The nine deadliest events are:
storm.death[1:9,]
## EvType Fatalities Injuries Total
## 114 TORNADO 1511 20667 22178
## 28 EXCESSIVE HEAT 1797 6391 8188
## 35 FLOOD 414 6758 7172
## 112 THUNDERSTORM WIND 373 5033 5406
## 82 LIGHTNING 651 4141 4792
## 33 FLASH FLOOD 887 1674 2561
## 54 HEAT 237 1292 1529
## 134 WINTER STORM 191 1292 1483
## 69 HURRICANE 125 1328 1453
We can determine how these are changing over time:
## Obtain a list of the event types for deadliest events
evtype <- storm.death[1:9, "EvType"]
## Subset data corresponding to deadliest events
stormdata4 <- stormdata3[stormdata3$EVTYPE2 %in% evtype, ]
## Aggregate fatalities and injuries by event type and year, and sum them
storm.death2 <- aggregate(cbind(stormdata4$FATALITIES, stormdata4$INJURIES)

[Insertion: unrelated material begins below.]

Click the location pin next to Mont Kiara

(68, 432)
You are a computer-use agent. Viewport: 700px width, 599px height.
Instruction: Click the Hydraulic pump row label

~ stormdata4$EVTYPE2 + stormdata4$YEAR,
FUN = sum)
## Give columns in resulting table useful names
colnames(storm.death2) = c("EvType", "Year", "Fatalities", "Injuries")
## Create a total column
storm.death2$Total <- storm.death2$Fatalities + storm.death2$Injuries
## If ggplot2 package not already installed, install it, then load it
if(!require(ggplot2)) {install.packages("ggplot2")}
## Loading required package: ggplot2
require(ggplot2)
## Setup ggplot with data frame
g <- ggplot(storm.death2, aes(Year, Total))
## Add layers
p <- g + geom_point()
p <- p + geom_smooth(method="lm", se=FALSE)
p <- p + theme_bw()
p <- p + facet_grid(EvType ~ ., scales = "free")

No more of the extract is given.